A potato a day…
Today I sat down to think about the menus for Christmas Eve and Christmas day. I was fairly pleased with myself, listing a particularly pie recipe which I recently discovered, when I noticed that on these two menus, and I suspect on most that I compile, I automatically include some form of potatoes. Brussels sprouts in bacon, all sorts of salads, glazed carrots with pistachios, and whatever trendy dish may lead the lists, but all lists must include potatoes.
Come to think of it, growing up there were few meals in our house that didn’t include some form of the tuber. From the ordinary boiled potatoes that could accompany anything from a hot dog to a roast chicken, to those little white portions that soak up the heavenly of flavors in a stew, these most ordinary of the ordinary were wonderful. Memories of Sunday morning breakfasts and the crisp outside of home fries that my father would make with the left-over bacon drippings as well as the summer staple of my mother’s mayonnaise-loaded potato salad depend on a pot of boiling water and potatoes.
Friday nights at our house in Brooklyn meant fried filet of flounder and home-made French fries. Mom would cut the long russets with a special crinkle cutter and then fry them twice with a resting period between each bath in the oil. We tolerated the requisite Friday fish but looked forward to the fries. Adding to the essence of the French fry was the fact that my mother was born in England so those fries were accompanied not only with catsup but also the tang of vinegar. If you haven’t tried vinegar sprinkled on French fries … you should.
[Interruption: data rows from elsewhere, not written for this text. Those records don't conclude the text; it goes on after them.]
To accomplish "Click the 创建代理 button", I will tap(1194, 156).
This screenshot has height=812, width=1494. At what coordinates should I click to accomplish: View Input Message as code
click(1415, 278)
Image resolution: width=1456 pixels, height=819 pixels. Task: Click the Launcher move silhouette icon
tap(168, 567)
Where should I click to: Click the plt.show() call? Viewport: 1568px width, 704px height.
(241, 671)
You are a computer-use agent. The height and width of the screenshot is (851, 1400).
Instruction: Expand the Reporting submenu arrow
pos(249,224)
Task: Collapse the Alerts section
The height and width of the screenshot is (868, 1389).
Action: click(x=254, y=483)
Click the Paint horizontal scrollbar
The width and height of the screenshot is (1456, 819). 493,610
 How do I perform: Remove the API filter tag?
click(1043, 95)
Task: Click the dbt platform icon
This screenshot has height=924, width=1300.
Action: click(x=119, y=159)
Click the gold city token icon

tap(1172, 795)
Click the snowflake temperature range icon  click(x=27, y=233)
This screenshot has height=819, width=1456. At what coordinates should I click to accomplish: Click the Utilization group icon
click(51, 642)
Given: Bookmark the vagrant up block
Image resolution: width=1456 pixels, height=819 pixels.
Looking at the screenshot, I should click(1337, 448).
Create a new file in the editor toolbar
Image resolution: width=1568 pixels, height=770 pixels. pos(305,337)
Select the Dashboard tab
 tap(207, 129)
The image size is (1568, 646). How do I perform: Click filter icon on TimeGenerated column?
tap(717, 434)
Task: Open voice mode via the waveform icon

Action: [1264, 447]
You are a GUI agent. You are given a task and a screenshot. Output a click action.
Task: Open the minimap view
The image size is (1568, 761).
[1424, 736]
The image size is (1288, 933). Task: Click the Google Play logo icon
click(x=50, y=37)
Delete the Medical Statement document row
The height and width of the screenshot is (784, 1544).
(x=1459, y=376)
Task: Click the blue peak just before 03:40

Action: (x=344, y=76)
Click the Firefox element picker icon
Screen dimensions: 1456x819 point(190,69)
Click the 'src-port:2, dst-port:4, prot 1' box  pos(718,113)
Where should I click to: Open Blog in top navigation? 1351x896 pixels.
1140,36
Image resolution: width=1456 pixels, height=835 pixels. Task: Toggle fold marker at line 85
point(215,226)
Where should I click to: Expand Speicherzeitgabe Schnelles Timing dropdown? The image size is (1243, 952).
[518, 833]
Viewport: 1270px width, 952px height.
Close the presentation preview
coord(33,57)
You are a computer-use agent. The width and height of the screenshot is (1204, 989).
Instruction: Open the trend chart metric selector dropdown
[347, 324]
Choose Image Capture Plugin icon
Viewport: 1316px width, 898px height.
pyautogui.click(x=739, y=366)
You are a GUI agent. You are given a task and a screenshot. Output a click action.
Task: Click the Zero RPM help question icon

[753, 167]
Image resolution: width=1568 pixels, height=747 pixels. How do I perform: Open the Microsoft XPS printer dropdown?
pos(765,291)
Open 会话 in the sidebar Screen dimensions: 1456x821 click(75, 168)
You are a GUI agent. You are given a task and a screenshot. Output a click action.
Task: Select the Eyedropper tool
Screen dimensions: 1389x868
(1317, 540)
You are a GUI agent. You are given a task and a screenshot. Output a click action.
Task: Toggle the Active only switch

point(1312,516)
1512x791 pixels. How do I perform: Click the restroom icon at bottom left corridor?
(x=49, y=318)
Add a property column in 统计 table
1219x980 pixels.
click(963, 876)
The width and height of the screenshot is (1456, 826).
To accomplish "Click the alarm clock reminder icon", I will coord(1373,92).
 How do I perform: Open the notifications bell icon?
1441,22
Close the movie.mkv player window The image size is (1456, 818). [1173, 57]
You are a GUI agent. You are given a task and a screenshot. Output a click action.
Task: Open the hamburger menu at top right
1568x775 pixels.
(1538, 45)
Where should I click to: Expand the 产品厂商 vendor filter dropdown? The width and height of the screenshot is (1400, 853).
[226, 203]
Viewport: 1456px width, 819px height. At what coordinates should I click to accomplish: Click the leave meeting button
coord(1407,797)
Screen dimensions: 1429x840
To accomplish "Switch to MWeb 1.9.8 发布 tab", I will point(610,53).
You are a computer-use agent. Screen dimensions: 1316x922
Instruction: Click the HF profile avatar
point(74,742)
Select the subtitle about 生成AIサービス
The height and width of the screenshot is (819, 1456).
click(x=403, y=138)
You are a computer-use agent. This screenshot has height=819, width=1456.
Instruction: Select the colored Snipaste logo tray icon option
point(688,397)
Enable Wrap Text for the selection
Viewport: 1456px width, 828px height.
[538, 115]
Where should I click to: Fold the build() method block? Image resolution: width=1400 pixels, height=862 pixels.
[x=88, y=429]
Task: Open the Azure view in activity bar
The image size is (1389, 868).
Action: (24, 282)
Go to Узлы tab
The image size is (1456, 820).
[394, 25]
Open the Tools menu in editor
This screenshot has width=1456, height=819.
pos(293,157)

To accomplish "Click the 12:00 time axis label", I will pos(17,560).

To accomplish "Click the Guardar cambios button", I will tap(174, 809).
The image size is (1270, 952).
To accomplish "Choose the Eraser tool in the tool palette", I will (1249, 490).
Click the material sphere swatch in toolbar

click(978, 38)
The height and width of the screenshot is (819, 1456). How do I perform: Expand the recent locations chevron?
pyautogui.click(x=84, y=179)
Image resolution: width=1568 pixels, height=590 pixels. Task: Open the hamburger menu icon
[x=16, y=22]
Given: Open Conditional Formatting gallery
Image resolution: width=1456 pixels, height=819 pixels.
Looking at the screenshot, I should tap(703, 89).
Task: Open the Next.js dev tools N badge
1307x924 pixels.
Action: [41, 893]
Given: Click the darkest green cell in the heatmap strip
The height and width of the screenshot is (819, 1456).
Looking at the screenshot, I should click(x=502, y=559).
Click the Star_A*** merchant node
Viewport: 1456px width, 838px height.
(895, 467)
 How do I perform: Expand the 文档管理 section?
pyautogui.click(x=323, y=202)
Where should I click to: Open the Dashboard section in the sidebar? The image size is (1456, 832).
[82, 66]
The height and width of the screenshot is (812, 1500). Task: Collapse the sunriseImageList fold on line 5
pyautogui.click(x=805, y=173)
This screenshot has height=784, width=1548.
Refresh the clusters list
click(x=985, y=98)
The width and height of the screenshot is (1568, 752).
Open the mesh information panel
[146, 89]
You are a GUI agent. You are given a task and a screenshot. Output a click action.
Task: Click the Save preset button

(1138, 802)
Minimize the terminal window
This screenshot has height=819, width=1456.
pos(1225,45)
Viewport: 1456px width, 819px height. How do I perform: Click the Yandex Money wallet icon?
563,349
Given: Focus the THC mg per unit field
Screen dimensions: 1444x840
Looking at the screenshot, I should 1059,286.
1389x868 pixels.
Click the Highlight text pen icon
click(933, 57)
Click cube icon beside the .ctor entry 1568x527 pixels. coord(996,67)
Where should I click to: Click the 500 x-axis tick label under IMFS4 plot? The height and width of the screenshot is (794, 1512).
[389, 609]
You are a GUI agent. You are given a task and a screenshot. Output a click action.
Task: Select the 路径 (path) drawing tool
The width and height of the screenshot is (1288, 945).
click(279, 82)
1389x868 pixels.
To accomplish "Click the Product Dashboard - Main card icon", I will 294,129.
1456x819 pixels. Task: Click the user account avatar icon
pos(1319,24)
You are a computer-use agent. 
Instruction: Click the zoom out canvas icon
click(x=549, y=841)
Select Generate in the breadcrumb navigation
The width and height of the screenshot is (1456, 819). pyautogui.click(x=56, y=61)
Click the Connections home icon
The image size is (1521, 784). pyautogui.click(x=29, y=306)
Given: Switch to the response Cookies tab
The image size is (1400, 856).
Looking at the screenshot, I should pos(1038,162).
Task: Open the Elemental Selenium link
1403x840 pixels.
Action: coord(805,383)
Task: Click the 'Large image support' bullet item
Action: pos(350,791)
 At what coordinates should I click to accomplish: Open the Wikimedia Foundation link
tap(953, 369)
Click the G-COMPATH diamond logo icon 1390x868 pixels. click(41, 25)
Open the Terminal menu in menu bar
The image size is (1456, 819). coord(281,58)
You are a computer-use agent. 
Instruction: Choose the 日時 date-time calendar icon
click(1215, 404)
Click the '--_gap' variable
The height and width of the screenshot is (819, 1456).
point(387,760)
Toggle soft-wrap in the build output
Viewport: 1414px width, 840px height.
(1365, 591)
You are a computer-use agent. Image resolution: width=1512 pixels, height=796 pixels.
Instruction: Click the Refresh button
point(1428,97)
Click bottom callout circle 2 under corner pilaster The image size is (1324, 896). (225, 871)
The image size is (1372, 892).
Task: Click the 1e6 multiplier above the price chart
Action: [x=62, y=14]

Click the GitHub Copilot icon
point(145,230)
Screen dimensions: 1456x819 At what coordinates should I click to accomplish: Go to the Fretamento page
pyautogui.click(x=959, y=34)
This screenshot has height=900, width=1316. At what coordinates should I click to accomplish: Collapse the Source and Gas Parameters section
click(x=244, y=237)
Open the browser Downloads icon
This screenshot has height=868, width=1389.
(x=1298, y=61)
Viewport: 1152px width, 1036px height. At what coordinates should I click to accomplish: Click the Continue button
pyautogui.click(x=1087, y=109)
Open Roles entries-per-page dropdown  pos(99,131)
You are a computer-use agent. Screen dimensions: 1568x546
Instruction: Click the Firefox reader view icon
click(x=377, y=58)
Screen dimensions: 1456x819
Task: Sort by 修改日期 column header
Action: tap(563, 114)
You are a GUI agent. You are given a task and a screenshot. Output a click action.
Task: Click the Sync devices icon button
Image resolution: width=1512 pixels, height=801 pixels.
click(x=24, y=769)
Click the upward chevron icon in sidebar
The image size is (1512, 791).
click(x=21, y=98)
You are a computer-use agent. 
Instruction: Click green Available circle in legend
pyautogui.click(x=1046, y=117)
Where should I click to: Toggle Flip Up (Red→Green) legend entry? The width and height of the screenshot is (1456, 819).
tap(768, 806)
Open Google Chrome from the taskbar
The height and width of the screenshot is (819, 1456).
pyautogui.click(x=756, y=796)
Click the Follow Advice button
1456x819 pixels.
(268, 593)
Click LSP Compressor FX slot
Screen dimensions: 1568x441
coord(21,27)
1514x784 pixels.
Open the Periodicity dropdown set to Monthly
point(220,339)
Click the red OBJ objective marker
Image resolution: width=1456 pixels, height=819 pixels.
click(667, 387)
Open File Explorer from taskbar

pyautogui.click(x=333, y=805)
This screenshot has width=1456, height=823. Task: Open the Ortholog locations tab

If you ask any of my siblings about their favorite form of potato, mashed would be the answer, but just mashed is an oversimplification for people like my parents and their relatives, who were mashed potato aficionados. Mashed potatoes were a chemical process tour de force requiring skills perfected over years of experience. The spuds had to be cut in just the right size for boiling and the time in the boiling water was crucial. I can see my mother testing them for the right degree of doneness. Drained of the water, the potatoes stayed in the pot over the heat for a few minutes to dry up any residual wetness before the mashing began. How many times did she tell me this over the years? Using the old-fashioned potato masher, Mom would work the potatoes for a known-only-to-the-cook amount of time and effort before she added a mixture of warm milk and butter, carefully assessing how much would yield the correct degree of silkiness to the mash.
Salt, pepper, maybe some parsley…some more mashing and a final mix with the big wooden spoon before the result was available for critique.
On the big holidays, the mash was elevated with a concoction of potatoes, rutabagas and parsnips, a mixture attended to with the same eye for perfection.
There were always mashed potatoes left over … on purpose … because the next day, those mashed lovelies would be mixed with shredded cabbage, kale or most any greens and fried with butter as colcannon. I am salivating right now.
Potatoes are a member of the nightshade family of vegetables which includes tomatoes, peppers, eggplants and some distant relatives of lesser, if not more deadly reputation, e.g. mandrake and belladonna. Originating in the mists of antiquity in Peru, the potato, part of what is known as the Columbian exchange, feeds millions of people throughout the world.
My father’s family, the Smithwicks, are here in the United States because of the potato famine in Ireland and my mother’s family, the Champions and Toms families, emigrated to the U.S. after WWI in search of work, bringing the English preference for potatoes in any form with them. And so it is not unusual for this vegetable to be a central part of my cultural heritage and vegetable preferences.
There is one kind of potato that is, hands down, eyes up to heaven, my absolute favorite.
Picture this:
It’s a warm summer night. My father is building a fire in the ersatz fireplace made of cinder blocks and old refrigerator shelves that sits behind the house in Carmel. Maybe you begin to play a game of cards with your siblings or chat with your grandparents as you wait. Family voices add to the chorus of crickets, spring peepers and other night creatures. The back screen door creeks as my grandmother brings out a small tray of pot holders.
My Dad, when the fire was just right, places 8 big potatoes wrapped in aluminum foil onto the coals. The anticipation is heady. Only my Dad knew when to rake the potatoes out and the length of time for them to rest before removing the metal foils and passing them to each of us, now ready with the potholders. Set up for our use, salt, pepper and butter, real butter, not oleo, were on the small table by the door to the house. We bounced the hot potatoes back and forth between our hands until they were cool enough to eat, crisp skin and all – a paradise of carbohydrates on a warm summer night with my Dad. It’s the kind of memory that preserves the experience when it is no longer possible.
It was only recently that I learned that potatoes have something called a high glycemic index which means that the starch of the potato is quickly turned into sugar, illustrated by one source as one baked potato’s sugar load being greater than that of a large glazed donut. So consuming one of these pomme de terres creates a sugar high! Potatoes make you feel better. And in today’s world, what could be wrong with that?
And on my Christmas menus? It will be luscious latkes on Christmas Eve and, on Christmas Day, it will have to be the quintessential bowl of mashed potatoes made with real cream and Irish butter.